Paranoid
delusions
aside, Microsoft does want to rule the world--by driving serious
business
computing applications
by Alan Zisman (c) 1995 First published
in Business in Vancouver
, Issue #311 October 10, 1995 High Tech Office column
Last week, we took a look at software giant Microsoft
Corporation, whose operating systems run an estimated 80 per cent
of the world's 200 million-plus personal computers. After years of
offering also-ran word-processors and spreadsheets, the Microsoft
Office package has 80 per cent of the sales in this hot product
category.
Even on rival Apple's Macintosh platform, Microsoft is the
biggest-selling software company.
Being
number one, of
course, means attracting more than your share of gossip and rumours,
and becoming the subject of unprecedented resentment from people (and
not just business competitors) who fear that Microsoft wants to control
the world of computing. It's been said that just because you're not
paranoid, it doesn't mean that someone isn't following you, and
similarly,
even though Microsoft has been subject to a wide range of half-truths
about its overweening ambition, Bill Gates' baby does
want to rule the world, if only in order to maintain its rate of
growth.
There's only one problem: while Microsoft has ended up with a dominant
position in desktop and personal-computer software, it has a poor track
record in other important areas of business computing. But it's
trying....
Take
networks: despite
Microsoft's years of marketing products like LAN Manager, competitor Novell
continues to define corporate networking. Various
forms of Unix remain the operating system of choice for the
technologically important workstation market. And the up-and-coming
model of networks of PCs and workstations replacing aging mainframes
to run corporate databases suggests a future where these systems will
play an ever greater role in business computing. And while the desktop
PC market may be beginning to stagnate (has there really been that
much real change in word processing lately?), these areas are where we
can expect continued growth.
Microsoft
doesn't plan
to stay a bit-player in these high-growth areas. While Windows 95
is aimed at the desktop computer-user at home or in the office,
Microsoft
is hoping to move "serious" business-computer users directly to its
high-end Windows NT product.
NT (for
'New Technology')
seemed a bit of a disappointment when it was released a couple of
years ago. It took too much RAM and was too slow to replace Windows
3.1 on user desktops. But that wasn't really its target: Microsoft
intended it for two other markets. In its Server version, it was
intended
to compete with Novell Netware, and in its workstation version, it
was intended to provide an alternative to Unix. Sales started slowly,
but have gradually taken off, helped by a couple of trends: newer
versions of NT run on less RAM, while performing better, and computers
with
16 megs or more of RAM are more common than they were when NT was
released. As a result, some businesses are seriously considering
skipping
Windows 95 altogether and adopting NT as their working platform,
especially
since most business applications designed for Windows 95 will also
run under NT.
And while
huge numbers
of business desktop computers are running Microsoft Office on computers
running Windows (either 3.1 or 95), Microsoft hopes to repeat this
feat for businesses currently running anything from a Novell network
to an IBM mainframe. BackOffice bundles NT Server with a set of
applications
aimed at "serious" business computing--Mail Server, SQL Server, SNA
Server, and System Management Server. And soon, Microsoft hopes to
add Exchange Server to compete with the popular Lotus Notes.
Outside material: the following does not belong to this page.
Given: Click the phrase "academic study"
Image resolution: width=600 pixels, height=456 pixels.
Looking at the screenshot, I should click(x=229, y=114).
With these, businesses could construct custom systems to handle the
bulk of their computing needs while gaining the security and robustness
that even NT's critics have praised.
And
because NT runs
on a wide range of hardware (there are even versions for the Power-PC
from IBM and Apple), Microsoft will no longer be dependent on hardware
built on Intel chips. In future, Microsoft says, a version
of NT code-named CAIRO will be used, along with future versions of
BackOffice, on the computers running your business's network and
database,
as well as on the desktop PCs.
In July, The
Economist put Bill Gates on its cover, just as Time
magazine had a few months earlier. In the Economist' version,
however, he was pictured as a spider, wrapping up his competitors,
and extending his web throughout the computer industry. Quietly,
patiently
(Microsoft supported Windows for five years from 1985 to 1990 before
it caught on as a popular computing platform), it is hoping to extend
its reach from the desktop to the machines that, behind the scenes,
are increasingly vital for business computing. And other strategies
are unfolding to keep Microsoft growing in non-business areas ranging
from games to cable TV.
It's not as
exciting as
speculating that Microsoft wants to read your love letters off your
hard drive, but it may have more important implications for the way
we all use computers to do business in the last years of this century,
and the early years of the next one.